Sometimes your number lands right on a boundary, like 18 or 20 inches, and it feels like you measured wrong. You didn’t. Those are size lines, and there’s a clean rule plus an escape hatch for exactly this.

The between-sizes rule

On a framed or adjustable pack, size down. On a frameless ultralight pack, size up. That’s the rule. The reason is simple: an internal-frame pack transfers load through a stiff frame, so a slightly shorter torso setting keeps the hip belt parked on the crest, while a frameless pack leans on your packing and a touch more length helps. Whether you end up on a framed or a frameless pack decides which way you round.

Adjustable-torso packs are the escape hatch

The cleanest fix for a boundary number is a pack that moves to meet it. An adjustable-torso harness slides up and down a track in one-inch increments using a Velcro rip-and-stick panel, no tools needed. The Osprey Atmos/Aura AG 65 (men’s · women’s) is the textbook example, with the S/M frame covering 17 to 20 inches and the L/XL covering 21 to 23. The Gregory Baltoro/Deva (men’s · women’s) does the same with a deeper hip-belt range.

Osprey’s own size and fit guidance spells out the exact frame ranges if you want them. The tradeoff is weight, since an adjustable frame adds a few ounces of hardware, so if you already know your number cold and want to save grams, a fixed-torso ultralight pack is the smarter buy.

Confirm it loaded

A number on paper isn’t a fit until there’s weight in the pack. Load it with what you’d actually carry, buckle the hip belt on your crest, and check two things. The belt should wrap the iliac crest, half above and half below. The load lifters should angle back to the pack at roughly 30 to 45 degrees off your shoulder straps.

If those straps lie flat or pull straight up, your torso setting is off no matter what the tape said, and setting your load lifters to the right angle is the final tell. This last step, dialing in the fit, is what turns a measurement into a pack that disappears on your back.

Pro Tip

Snap a phone photo of yourself from the side with the loaded pack on. Flat load lifters mean the torso is set too long; straps pulling sharply upward mean it’s too short. That 45-degree angle is the fastest fit check you’ll ever do.

Get the Number, Then Trust It

Height is a guess. Torso length, measured from your C7 down your spine to the iliac crest with a flexible tape, is the answer. You can get that number accurately on your own with the wall-and-pencil method, as long as you mark your landmarks and measure three times.

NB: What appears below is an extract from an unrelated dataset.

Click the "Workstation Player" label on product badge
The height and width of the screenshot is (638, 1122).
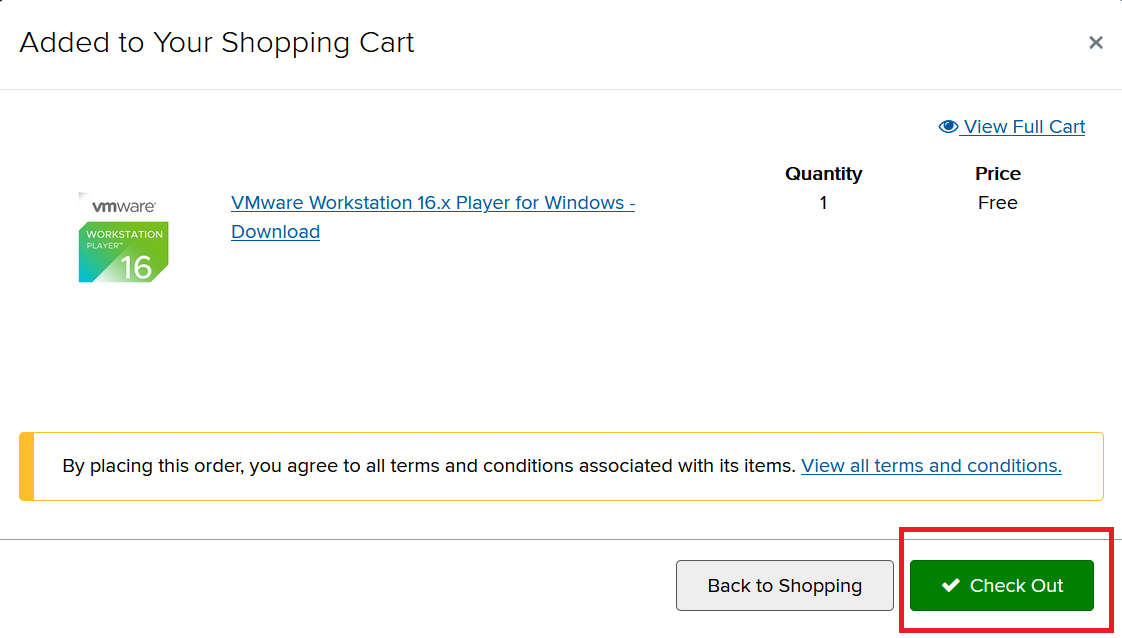pos(124,239)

And a number isn’t a fit until you load the pack and confirm the belt wraps your crest while the load lifters sit near 45 degrees. Once you’ve got your torso length locked in, dialing in the rest of the fit is the natural next step, and it’s the whole difference between a pack you notice all day and one you forget you’re wearing.

Frequently Asked Questions

01Is your torso length the same as your height?

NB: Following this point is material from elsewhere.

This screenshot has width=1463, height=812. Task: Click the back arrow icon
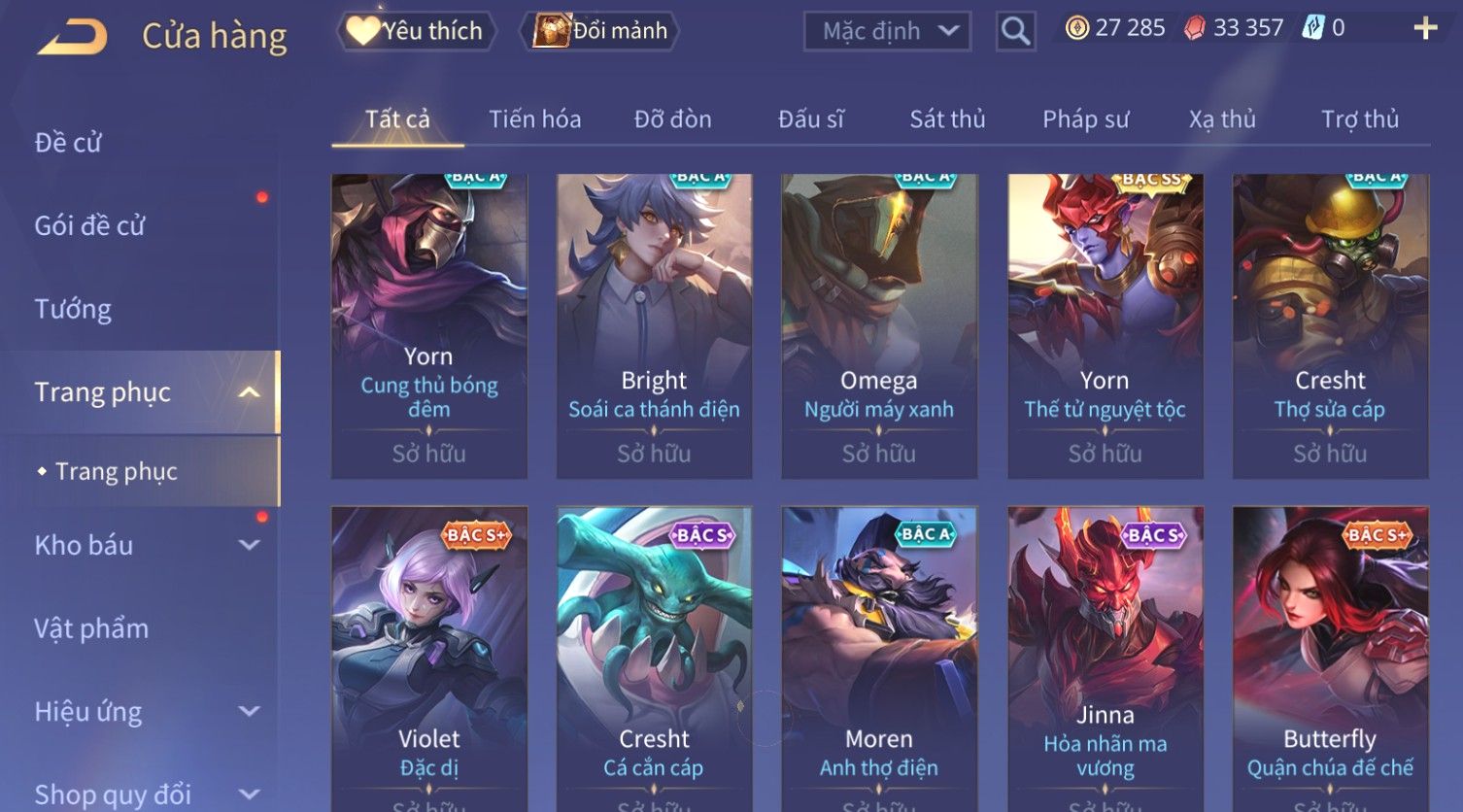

No, they’re barely related. Two hikers a foot apart in height can have the same torso length, which is exactly why you size a pack by torso, not by how tall you are.

02Where exactly is the iliac crest?

It’s the top shelf of your hip bones. Put your hands on your hips with your thumbs pointing back, and the line between your thumbs marks it. It sits higher than your beltline, which is the spot most people measure to by mistake.

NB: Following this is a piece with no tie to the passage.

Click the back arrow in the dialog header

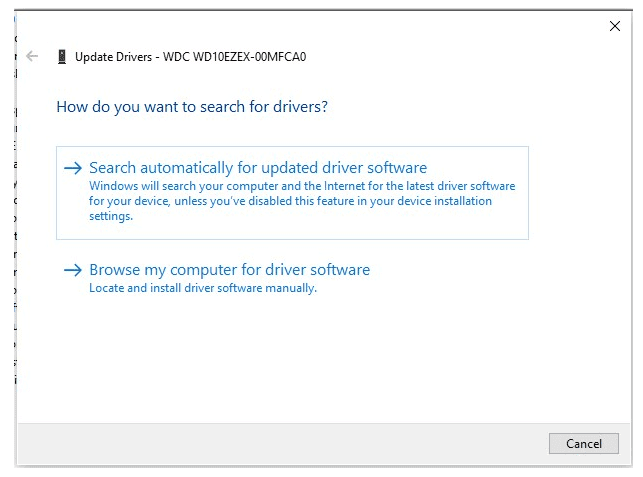(x=32, y=56)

03Can you measure your torso length without a tape measure?

Yes. Knot a string at your C7 vertebra and again at your iliac crest, then lay the string flat against any ruler or yardstick. It gives you the same number a flexible cloth tape would, for free.

04What torso size do you need if you’re between two sizes?

On a framed or adjustable pack, size down; on a frameless ultralight pack, size up. Landing on a boundary number like 18 or 20 inches is normal, or pick an adjustable-torso pack that slides to your exact number.

05Why does your pack still ride on your shoulders after you measured?

Usually the torso is set too long, so the weight never reaches your hips. Load the pack and check: the hip belt should wrap the iliac crest and the load lifters should sit at about 30 to 45 degrees. If they’re flat, shorten the torso setting.